One very satisfying feature of the landscape, about this part of the river side, is the sight of the cottages, yellow-washed or white, that seem literally to nestle in the hollows on the hillside. While crowded streets hold no charm for me, and modern mansions leave me unmoved, there is something very appealing about a little homestead standing in its own bit of garden, with its couple of beehives beside a towering sunflower, its few gnarled apple trees, its cow and hayrick maybe, if there is a bit of pasture land about the cottage that has been redeemed by the hardest of labour from the rocky hillside, its fowls clucking about on the fringe of the small holding, its wood pile, its cabbages and marrows and rhubarb and black currants, all according to the season, its hedge draped with washing—too white ever to have come into touch with that modern improvement the steam laundry. In looking at all this, you are looking for the most part at the total worldly wealth of the cottager, wealth, too, that has often been acquired by the genuine sweat of his (and her) brow.
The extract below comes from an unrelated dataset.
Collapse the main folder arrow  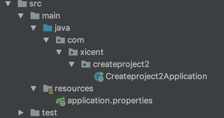tap(21, 16)
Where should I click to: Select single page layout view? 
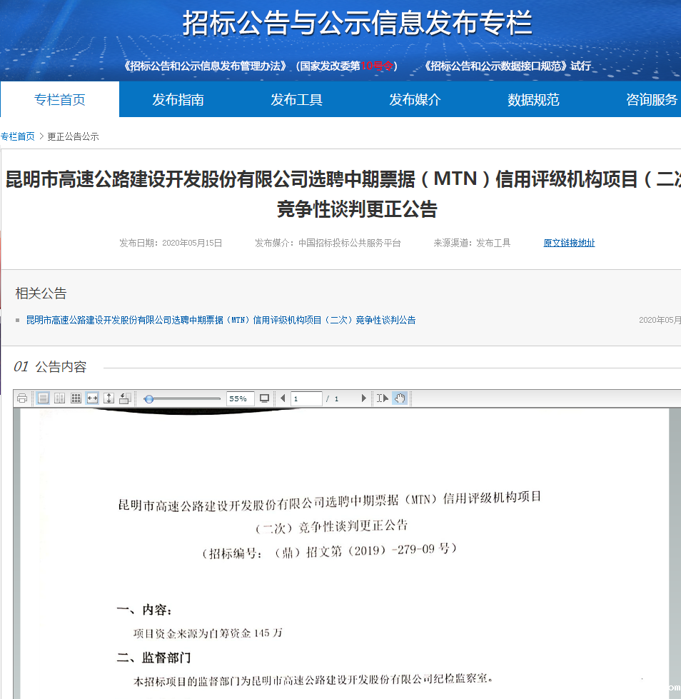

It may not seem much to you when you run your eye over it; but it speaks of home in a way that no city dwelling has ever yet attained to. Here is not merely shelter, or just a place wherein to spend the night; it is the very centre of life to the inmates; the major portion of their food is either growing in, or running about, the garden. The side of bacon on the rack in the kitchen came from their own pigsty; the potatoes, the onions, the swedes in the outhouse grew from their own planting; the big yellow vegetable marrows hanging up in the kitchen, and the pots of black currant and plum jam in the cupboard, originated in their garden. The little plot is endeared to them because it provides them with the necessities of life, and the dwellers in the cottages live very close to the fundamental things that really matter, even though they may lack some of the items that over-civilization has ticketed the refinements of life.

And after a winter in town spent in a stern wrestle for coal, potatoes, butter and milk and bacon and many of the other necessities of life, it is bliss indeed to land in this haven of sufficiency, where queues are unknown, and where the cow and the hen do their duty in life each according to her station, and the garden and the forests do much of the rest!

Even then, one has not gone to the root of the matter. Many of these cottages are the ancestral homes of the people who live in them, homes that were literally wrested from the hillside by the forefathers of those who are now living in them. And in such cases the roots go far deeper than the surface soil. An ancestral home, no matter how small, can mean more to the inmates than the most gorgeous pile that the newly-rich millionaire can raise.

And to my mind, by no means the least of the many hideous sins for which the Germans will ultimately be called to account at the world’s Bar of Justice, will be the violation of the homes, the landmarks, and the ancient birthrights of unoffending peoples, while they themselves sat smug and sanctimonious under their own vines and fig trees, self-complacent in the knowledge that they were protected from deserved retribution by their devil-driven guns.


When at last we reached the little white gate, leading into the cottage garden, we stood for a moment, as we always do, and looked at the peak beyond peak, and the deep lying valleys.